Just as free markets can serve the public good “by an invisible hand” (as Adam Smith saw more than two centuries ago, and is the foundation of the field of economics), free markets will do something else. As long as there is a profit to be made, they will also deceive us, manipulate us and prey on our weaknesses, tempting us into purchases that are bad for us. That is also a fundamental feature of market equilibrium, in which supply and demand balance each other out.

My fellow economists, while they recognize such behavior in individual instances, fail to see this as a general principle. And thus a lot of bad things happen, such as the candy at the checkout counter. Most notably, we economists should have been a chorus warning of the financial crash of 2008. We should have recognized that people should not be buying overrated mortgage-based securities, nor should banks have been creating the insecure loans that backed them. Instead there were at most a few lone voices of protest. We should have been more skeptical.

But this is not just about economists and what we think, because through long chains of reportage and other channels (such as this one), what we say in our faculty lounges affects politicians and the public opinion more generally.
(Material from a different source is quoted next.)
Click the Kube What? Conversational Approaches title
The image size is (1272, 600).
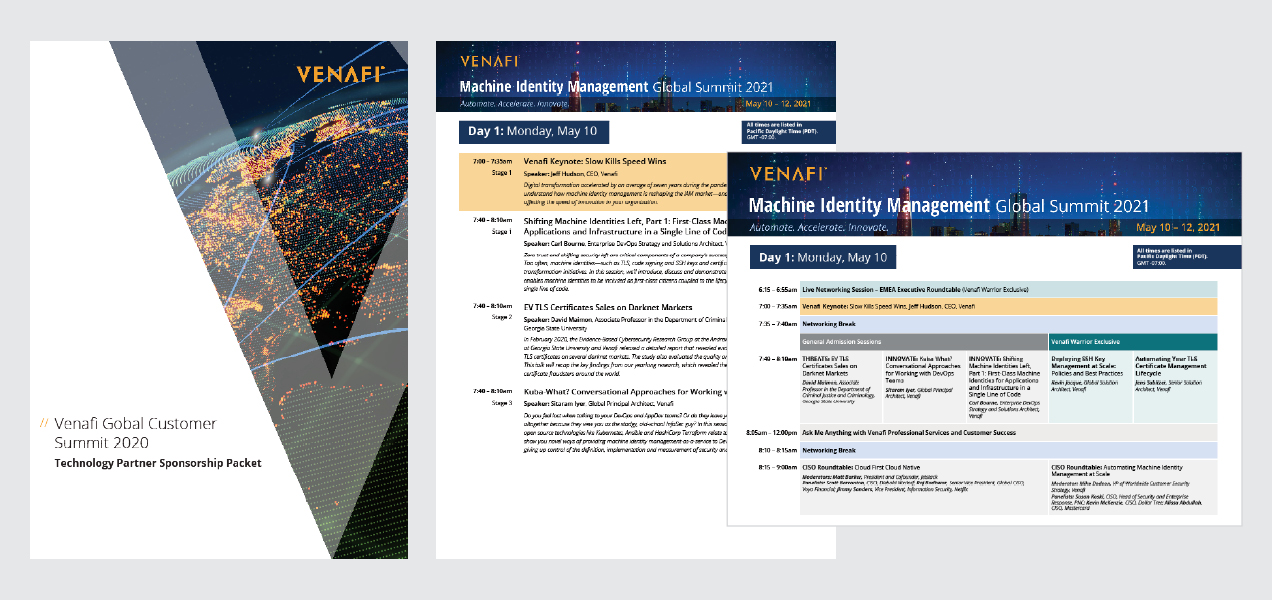coord(620,391)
This failure to understand that markets have this downside is then passed on into policy more narrowly defined. The public fails to understand that in the economic equilibrium, if there is a profit to be made, someone will take it up, as long as it is legal and as long as there is no public protest against it.

The consequences of being a ‘phool’

Princeton University Press

A recent book we wrote called Phishing for Phools describes how the fundamental logic of economics, going back to Adam Smith, delivers this conclusion. That is, markets are not benign forces working for the greater good but instead are filled with businesses that “phish” by exploiting our weaknesses to get us to buy their products. We are the subjects of those phishes – the “phools” – when we fall for it.

The onus in the book was on us to show that temptations to make bad decisions really do significantly affect our well-being. Such a demonstration was surprisingly easy.

There are four huge areas of our lives – consumer spending, investment, health and politics – in which we are making decisions that no one (on reflection) could possibly want. Yet we make those decisions, and the free market provides them, just as bountifully as it satisfies our more benign impulses.

First, even in the US, as rich as we are by all historical standards, most of us go to bed at night worried about how to pay our bills. We are continually tempted, and have a very hard time sticking to a budget. Thus, the median American family has on average less than one month’s expenditure in its bank account; half of all US respondents in a 2011 survey said they would have a very hard time raising US$2,000 in a month’s time if an emergency occurred; and my rough estimate suggests that 20% of us will go bankrupt at some point over our lifetimes.

Second, there are financial booms and busts because stories – what we are saying to ourselves and what we say to each other when we make our decisions – spread like epidemics. Those stories lead people into bad investments, and then, when those investments go sour, there are declines in confidence that threaten the whole financial system. Humpty Dumpty has a great fall and only slowly is pieced back together again.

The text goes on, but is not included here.